Does any identity holding in all finite-dimensional Lie algebras hold in all Lie algebras? Equivalently, is the free Lie algebra on finitely many generators over a fixed field $k$ (say of characteristic not equal to $2$) residually finite-dimensional in the sense that any nonzero element remains nonzero in some finite-dimensional quotient? Some quick Googling on my part was not successful here. 
Motivation: If this is false, an identity holding in all finite-dimensional Lie algebras which doesn't hold in all Lie algebras isolates a potentially interesting class of infinite-dimensional Lie algebras (namely the ones satisfying the identity). 
 A: Maybe I am missing something but let me try. The free Lie algebra is a subalgebra of the free associative algebra made Lie via the bracket. The free associative algebra is residually finite dimensional by truncating polynomials. Hence its Lie algebra is residually finite dimensional. Here I assume finitely generated but that is enough. 
clarification. I wrote this answer before going to bed so let me say it better. There is a functor from associative algebras to Lie algebras which sends A to the vector space A with the commutator bracket $[a,b]=ab-ba]$. It is then clear that this functor preserves residual finite dimensionality. 
It is well known that the free Lie algebra is obtained by applying this Functor to the free associative algebra and generating a sub-Lie algebra by the letters. Since the free associative algebra is residually finite by truncating polynomials we are done. 

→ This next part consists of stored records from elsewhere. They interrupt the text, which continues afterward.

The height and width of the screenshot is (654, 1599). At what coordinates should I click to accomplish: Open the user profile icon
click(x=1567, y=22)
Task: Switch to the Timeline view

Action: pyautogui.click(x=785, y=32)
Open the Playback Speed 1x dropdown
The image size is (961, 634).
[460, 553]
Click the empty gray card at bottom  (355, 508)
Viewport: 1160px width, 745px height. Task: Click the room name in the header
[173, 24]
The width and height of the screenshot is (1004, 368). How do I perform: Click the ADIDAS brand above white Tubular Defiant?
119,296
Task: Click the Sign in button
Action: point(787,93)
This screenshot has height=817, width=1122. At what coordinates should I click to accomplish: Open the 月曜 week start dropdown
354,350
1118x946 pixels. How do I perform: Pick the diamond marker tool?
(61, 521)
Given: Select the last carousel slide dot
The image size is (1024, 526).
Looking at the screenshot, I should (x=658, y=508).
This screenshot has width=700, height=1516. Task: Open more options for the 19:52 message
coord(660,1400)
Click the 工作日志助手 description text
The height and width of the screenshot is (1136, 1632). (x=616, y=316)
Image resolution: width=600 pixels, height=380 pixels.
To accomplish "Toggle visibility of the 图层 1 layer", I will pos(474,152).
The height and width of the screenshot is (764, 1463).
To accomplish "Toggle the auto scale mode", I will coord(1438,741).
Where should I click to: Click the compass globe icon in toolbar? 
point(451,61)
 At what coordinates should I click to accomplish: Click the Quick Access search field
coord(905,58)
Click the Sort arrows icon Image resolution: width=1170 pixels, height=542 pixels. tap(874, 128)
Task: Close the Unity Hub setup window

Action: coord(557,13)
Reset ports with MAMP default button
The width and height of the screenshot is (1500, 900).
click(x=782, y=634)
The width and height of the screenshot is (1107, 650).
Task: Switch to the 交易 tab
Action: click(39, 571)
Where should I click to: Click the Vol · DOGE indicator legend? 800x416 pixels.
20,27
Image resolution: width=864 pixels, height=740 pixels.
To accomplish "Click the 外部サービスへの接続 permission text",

A: I believe this is entirely equivalent to Benjamin Steinberg's answer, but one way to see this is that the quotient of a free Lie algebra on finitely many generators by the $n$th term $\mathfrak{F}_n$ of the lower central series (i.e., the ideal generated by $n$-fold bracketings of generators) is a finite dimensional Lie algebra, namely, the free Lie algebra of nilpotence class $n$ on the same generating set. Each element of the free Lie algebra lies outside of $\mathfrak{F}_{d + 1}$, where $d$ is the maximal bracket-nesting depth of the element.